From the Lawrence Daily Journal-World for May 4, 1914:
- "No trace has been found of the robber who broke into the office at McCook Field and stole the gate receipts of the Kansas-Nebraska game last Friday night. Manager W. O. Hamilton said this morning that as near as he could estimate about $82 was taken. 45 or 50 silver dollars were among the loot. Hamilton had these in his pocket at one time on Friday evening, but they were so heavy he took them out and put them back in the locker. It is evident that the person who took the money was familiar with conditions and in all probability saw the money left there. It must have been some student of the university or visiting high school boy. There are two lockers in which the money might have been put. The fact that only the one containing the money was touched and the other unmolested shows that the robber knew what he wanted and where it was to be found."
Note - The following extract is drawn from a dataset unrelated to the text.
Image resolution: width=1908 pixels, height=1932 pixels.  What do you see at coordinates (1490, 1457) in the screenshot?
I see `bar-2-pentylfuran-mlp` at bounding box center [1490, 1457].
- "The Water Company is at work on its two new wells. The first one was finished today and the second one will be finished tomorrow. The wells are 35 feet across, and are at a depth of 12 feet. There is a lot of water that comes into such a well and when two of them are connected it will mean a big addition to the supply of water."
- "'Prospects look mighty good for a large crowd and a successful meeting,' said DeWitt C. Croissant, Extension Secretary of the University this morning in commenting on the Merchants' Week program which begins tomorrow morning. Assurances have been received from a large number of business men that they will be here, and many who have not taken the trouble to write will be on hand when the convention begins. The retail merchants of Kansas have taken to the idea of getting together to talk shop and compare ideas and are extending their thanks to the University for arranging the program. The sessions begin tomorrow morning and continue three days."
- "For a number of years John Lawson has been saying that if he ever got rich he was going to establish a home for widows. Now that talk did not amount to much so long as he was in comparatively reduced circumstances, but it is becoming seriously. He has struck it rich in Labette county. He purchased a farm near the old Bender farm and since that time oil has been struck in the vicinity and he is in a fair way to become one of the oil magnates of the country. Mr. Lawson's idea of a home is in a fair way to be realized. Now the question is will he make it a go since he is a rich man?"
- "L. H. Davidson of Glasco, president of the Red Line automobile route, is expected in Lawrence this week, and E. O. Perkins, president of the local association of benzine drivers, hopes to get a large number of them together for a trip over the proposed route between here and Topeka. This route promises to make a strong bid for the automobile traffic from Kansas City to Denver. It crosses the state in an almost direct line and is said to be singularly free of sand, the dread of all autoists.... Workmen are now at work painting the guide posts and it is expected that they will reach Lawrence before long. Between here and Topeka, three hills are being cut down at present and already a number of concrete culverts have been put in, and while the road will not be as level as the one north of the river it will avoid the sand. The Red Line has recently been adopted by the Midland Trails association as the official route through Kansas. Regarding the association, President Davidson, who is to be here this week, speaks as follows.... 'It is absolutely free of sand across Kansas and has an ideal road bed for permanent construction. It is the best marked road in the United States.... These tourists from the east will pass over ideal roads and gain a favorable and true impression of Kansas and her progressive citizens, pass through the best farm lands the sun shines on and will see why the big wheat markets of the world pay more for Kansas wheat. they all recognize Kansas oil as the best. Even the Florida real estate men claim the silt of their everglades is washed from the plains and valleys of Kansas and it will grow anything. Let us unite in showing the east what makes Kansas prosperous and that we have the best dirt roads in the world.'"
- "The first regular meeting of the city commissioners will occur tomorrow morning at nine o'clock in the council chambers. This is the first of the regular Tuesday morning meetings. When asked this morning as to what would be taken up at the session tomorrow morning, Mayor Francisco said that no regular program had been outlined, 'It will depend upon the wishes of the people of Lawrence,' said the mayor. The commissioners are trying to learn the expression of public opinion before launching any definite and radical legislation. There are a number of matters that will receive the attention of the commissioners before many days. It is thought best however to move slowly and take up one thing at a time. The commission is open to suggestion and expect an attendance of representative citizens at the meeting tomorrow morning."
- "The Y. M. C. A. will open a sort of employment bureau now that school is about to close. All high school boys wishing summer work may leave their names with H. W. Boltz, secretary of the Y. M. C. A., and all persons who want help this summer should communicate with him and he will do his best to get the parties together."